SUS-BA - Sistema Único de Saúde da Bahia — Prova 2015
Menina, 5 anos de idade, é encaminhada para internação hospitalar com história de tosse produtiva persistente, associada à febre alta - em torno de 39°C - há aproximadamente 8 dias, inapetência e queda do estado geral. Usou amoxicilina por sete dias, sem melhora, havendo maior comprometimento do estado geral e desconforto respiratório, sendo então realizada radiografia de tórax em PA, cuja chapa é mostrada a seguir. (VER IMAGEM) Diante do quadro apresentado, indique a associação de antibióticos preconizada como primeira escolha pela Sociedade Brasileira de Pediatria para o tratamento dessa criança.
Febre persistente + Falha de Amoxicilina → Suspeitar de Derrame Pleural.
A falha terapêutica com amoxicilina em crianças com pneumonia sugere complicações como derrame pleural ou resistência bacteriana, exigindo internação e terapia venosa.
A pneumonia adquirida na comunidade (PAC) é uma causa importante de morbimortalidade em pediatria. A maioria dos casos responde bem à amoxicilina oral, que visa o Streptococcus pneumoniae. No entanto, a persistência da febre após 48-72 horas de tratamento deve alertar o clínico para a possibilidade de complicações. O derrame pleural parapneumônico é a complicação mais comum, ocorrendo em até 40% dos casos hospitalizados. O manejo hospitalar exige uma abordagem multidisciplinar. Além da antibioticoterapia venosa, a avaliação da necessidade de drenagem pleural é crucial. A SBP enfatiza que a escolha do antibiótico deve ser guiada pela epidemiologia local e pela gravidade clínica. A associação de Penicilina Cristalina e Oxacilina permanece como um pilar no tratamento empírico brasileiro, garantindo cobertura para os principais agentes etiológicos em quadros complicados.
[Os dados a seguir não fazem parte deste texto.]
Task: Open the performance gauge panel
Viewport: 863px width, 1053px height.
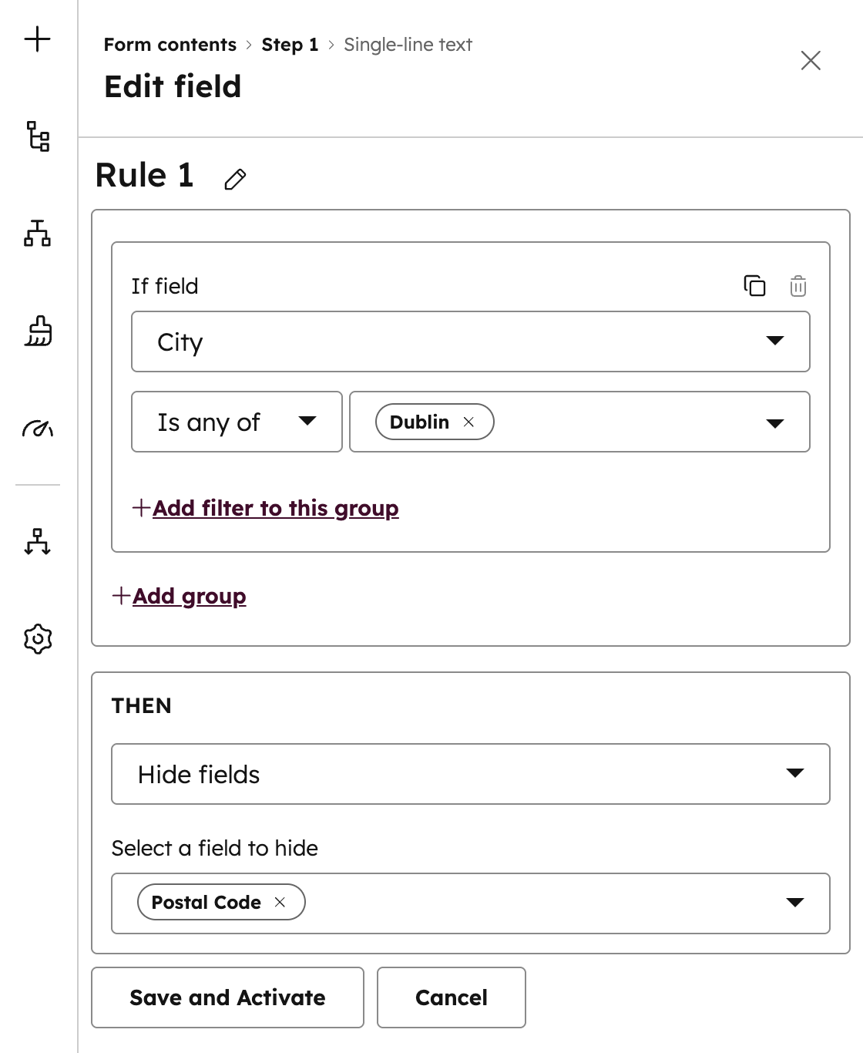Action: [x=36, y=430]
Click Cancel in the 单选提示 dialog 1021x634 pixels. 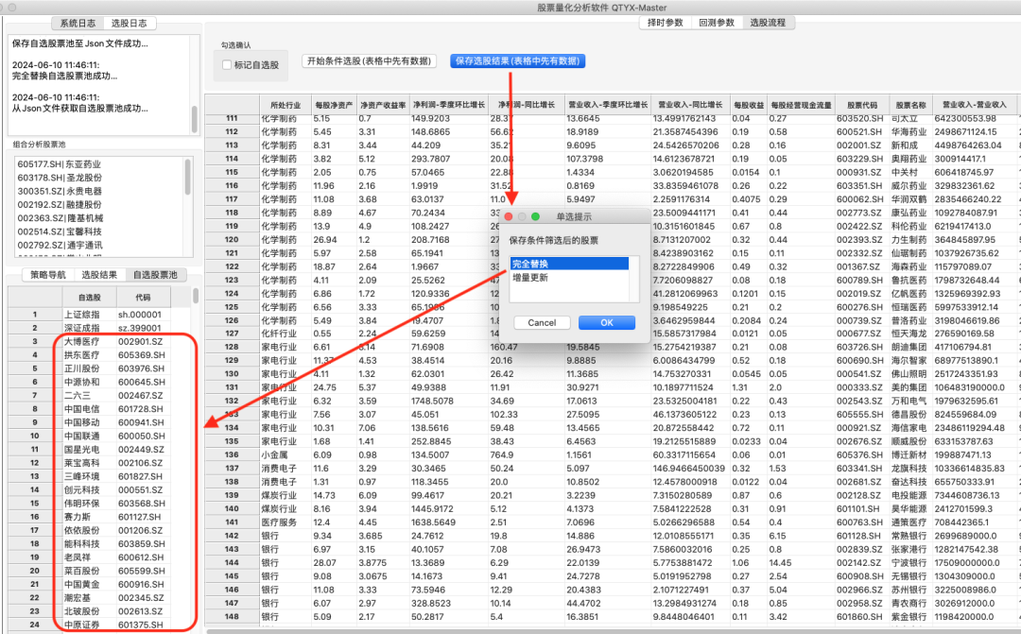[x=542, y=322]
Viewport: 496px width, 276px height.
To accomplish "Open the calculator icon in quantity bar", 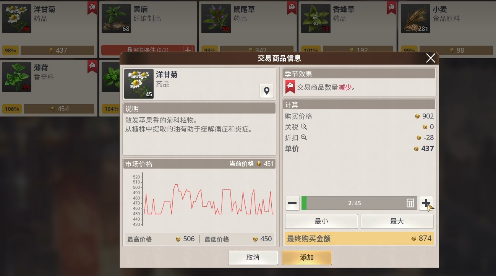I will (x=410, y=203).
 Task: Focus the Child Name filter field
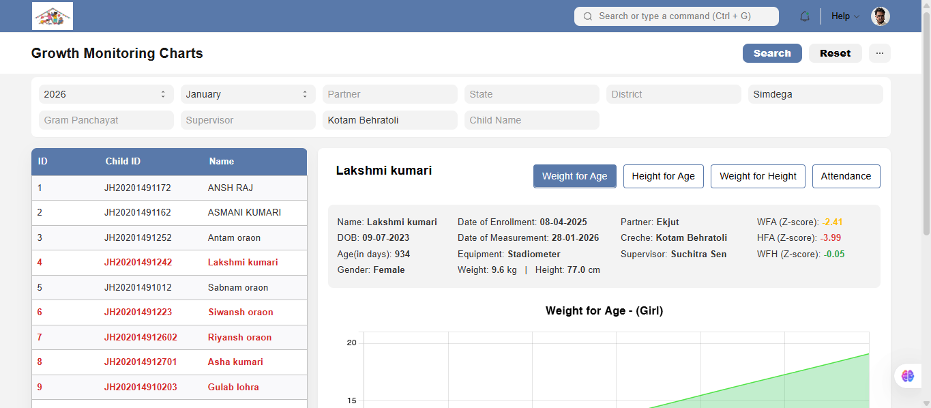point(532,120)

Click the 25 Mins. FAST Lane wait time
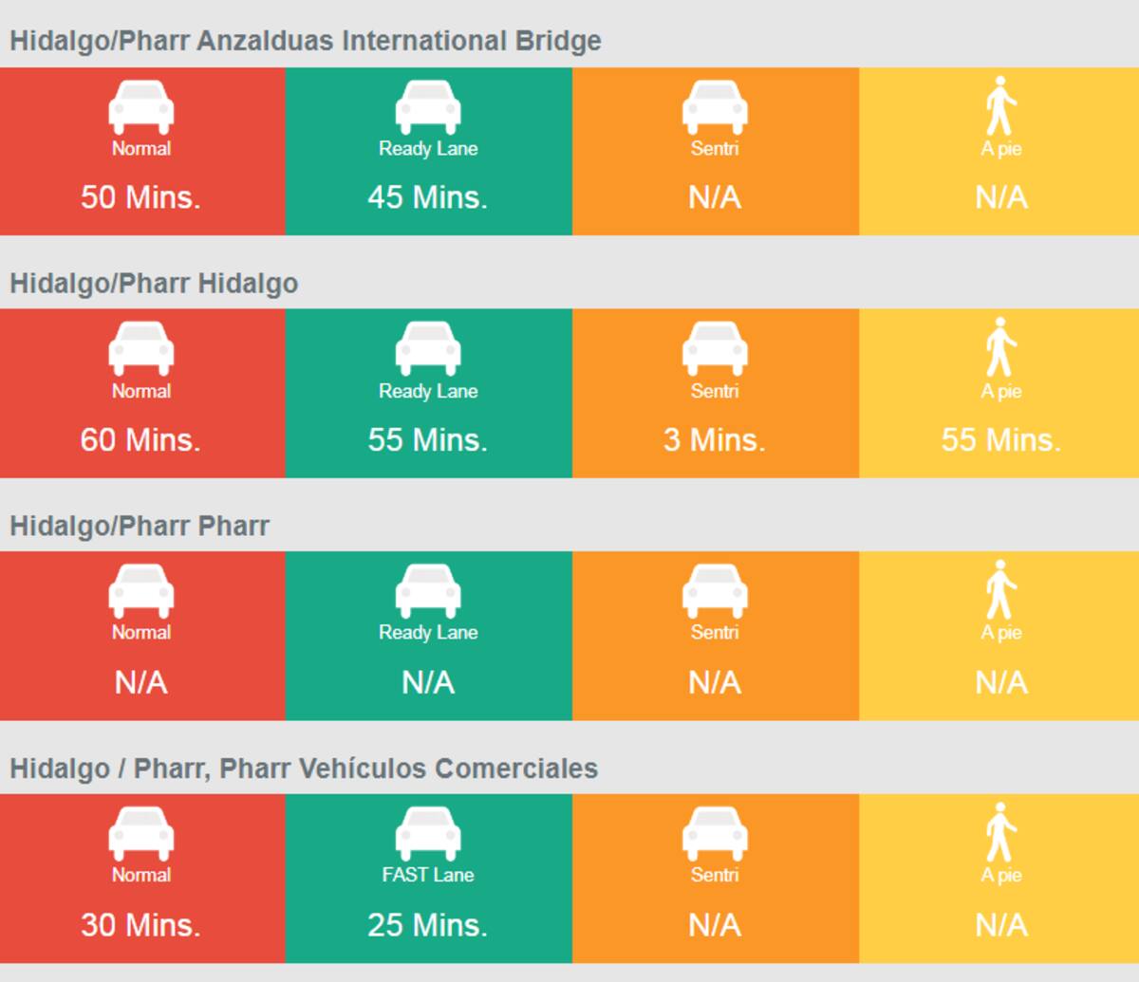(x=428, y=925)
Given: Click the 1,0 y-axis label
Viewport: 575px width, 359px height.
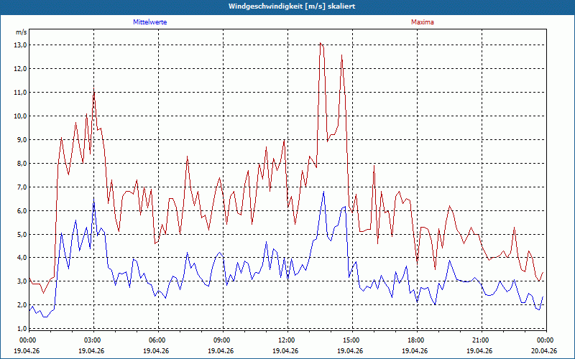Looking at the screenshot, I should click(22, 329).
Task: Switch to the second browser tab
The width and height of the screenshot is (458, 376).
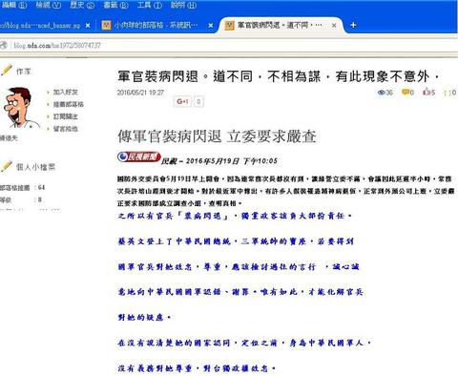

Quando uma criança com pneumonia não apresenta melhora clínica após 48-72 horas de antibioticoterapia oral (como amoxicilina), a conduta imediata deve incluir a reavaliação clínica rigorosa e a realização de um novo exame de imagem, preferencialmente radiografia de tórax em incidências PA e perfil, para investigar complicações como derrame pleural, abscesso pulmonar ou pneumatoceles. A presença de sinais de desconforto respiratório, queda do estado geral ou febre persistente indica a necessidade de internação hospitalar para suporte de oxigênio, se necessário, e início de antibioticoterapia parenteral. A escolha do novo esquema deve considerar a cobertura para patógenos resistentes e Staphylococcus aureus, dependendo da gravidade e do padrão radiológico encontrado.
Para casos de pneumonia complicada com derrame pleural, a Sociedade Brasileira de Pediatria (SBP) recomenda a internação e o uso de antibioticoterapia venosa. O esquema de primeira escolha frequentemente envolve a Penicilina Cristalina (200.000 UI/kg/dia) associada à Oxacilina (150-200 mg/kg/dia) para cobrir tanto o Streptococcus pneumoniae quanto o Staphylococcus aureus, especialmente se houver suspeita de pneumonia estafilocócica (como em casos de rápida progressão ou pneumatoceles). Em regiões com alta prevalência de pneumococo com resistência intermediária ou em pacientes gravemente enfermos, o Ceftriaxone (50-100 mg/kg/dia) pode ser utilizado como alternativa para garantir cobertura contra cepas não sensíveis à penicilina.
A diferenciação entre derrame pleural parapneumônico simples e empiema é fundamental para o manejo cirúrgico. O derrame simples geralmente é pequeno e responde bem apenas aos antibióticos. Já o empiema é definido pela presença de pus macroscópico no espaço pleural, pH < 7.2, glicose < 40 mg/dL, LDH > 1000 UI/L ou presença de bactérias na coloração de Gram ou cultura. Clinicamente, o empiema se manifesta com febre persistente e toxemia. A ultrassonografia de tórax é superior à radiografia para identificar septações e debris, auxiliando na decisão de realizar toracocentese diagnóstica, drenagem de tórax ou videotoracoscopia (VATS) para debridamento.